**Источник:**

▶

Когда я пытаюсь анализировать (занятие совершенно безнадежное в принципе), почему через семь лет начал распадаться этот брак, то думаю, что в их сложных добрачных отношениях уже была заложена будущая трещина. Слишком уж не соотносился Андрей, пронзительнейший лирик, с холодной, замкнутой на себе, скрытной и тогда еще не сформировавшейся личностью его первой жены.
За годы учебы, почти ежедневного общения я хорошо узнал Андрея. Узнал, каким он может быть надежным товарищем, как безоглядно и по-рыцарски предан женщине, которую любит, какой он деликатный, все понимающий друг. Узнал, каким жестким, несгибаемым становится, если речь идет о творчестве, даже на том, студенческом уровне.

◀

**Предоставленные материалы:**

▶

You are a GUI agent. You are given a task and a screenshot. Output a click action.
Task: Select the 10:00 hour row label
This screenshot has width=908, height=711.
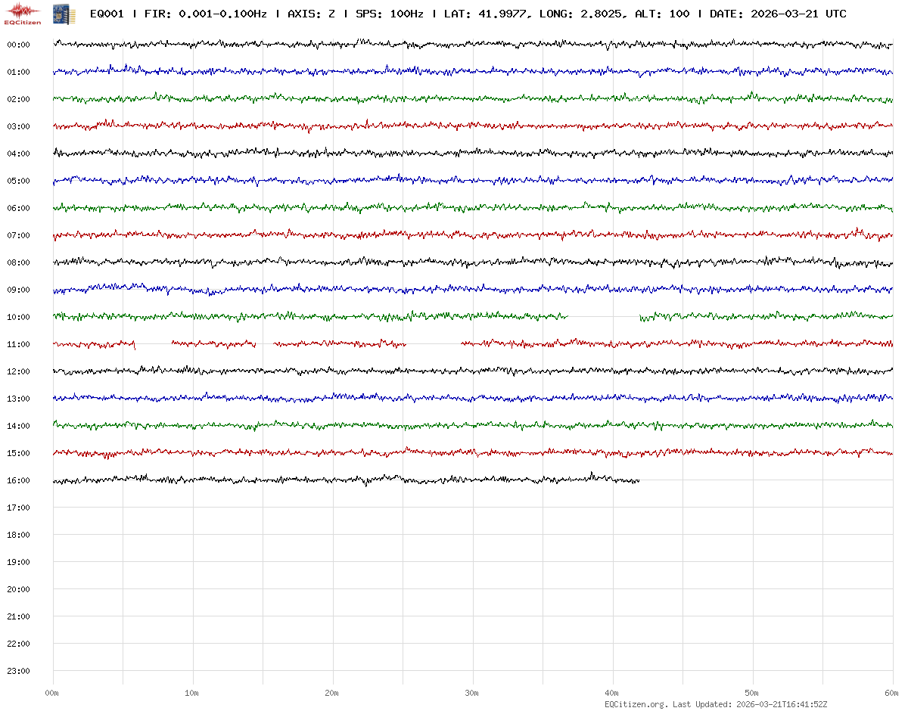coord(18,317)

◀

**Список заданий:**
1. Перепишите часть источника, которая начинается словами «Когда я пытаюсь» и заканчивается словами «том, студенческом уровне.», заменив «пронзительнейший лирик» на «тонкий лирик».
2. Через сколько лет, согласно источнику, начал распадаться брак?

**Ответы к заданиям:**
1.
Когда я пытаюсь анализировать (занятие совершенно безнадежное в принципе), почему через семь лет начал распадаться этот брак, то думаю, что в их сложных добрачных отношениях уже была заложена будущая трещина. Слишком уж не соотносился Андрей, тонкий лирик, с холодной, замкнутой на себе, скрытной и тогда еще не сформировавшейся личностью его первой жены.
За годы учебы, почти ежедневного общения я хорошо узнал Андрея. Узнал, каким он может быть надежным товарищем, как безоглядно и по-рыцарски предан женщине, которую любит, какой он деликатный, все понимающий друг. Узнал, каким жестким, несгибаемым становится, если речь идет о творчестве, даже на том, студенческом уровне.

2. Через семь лет.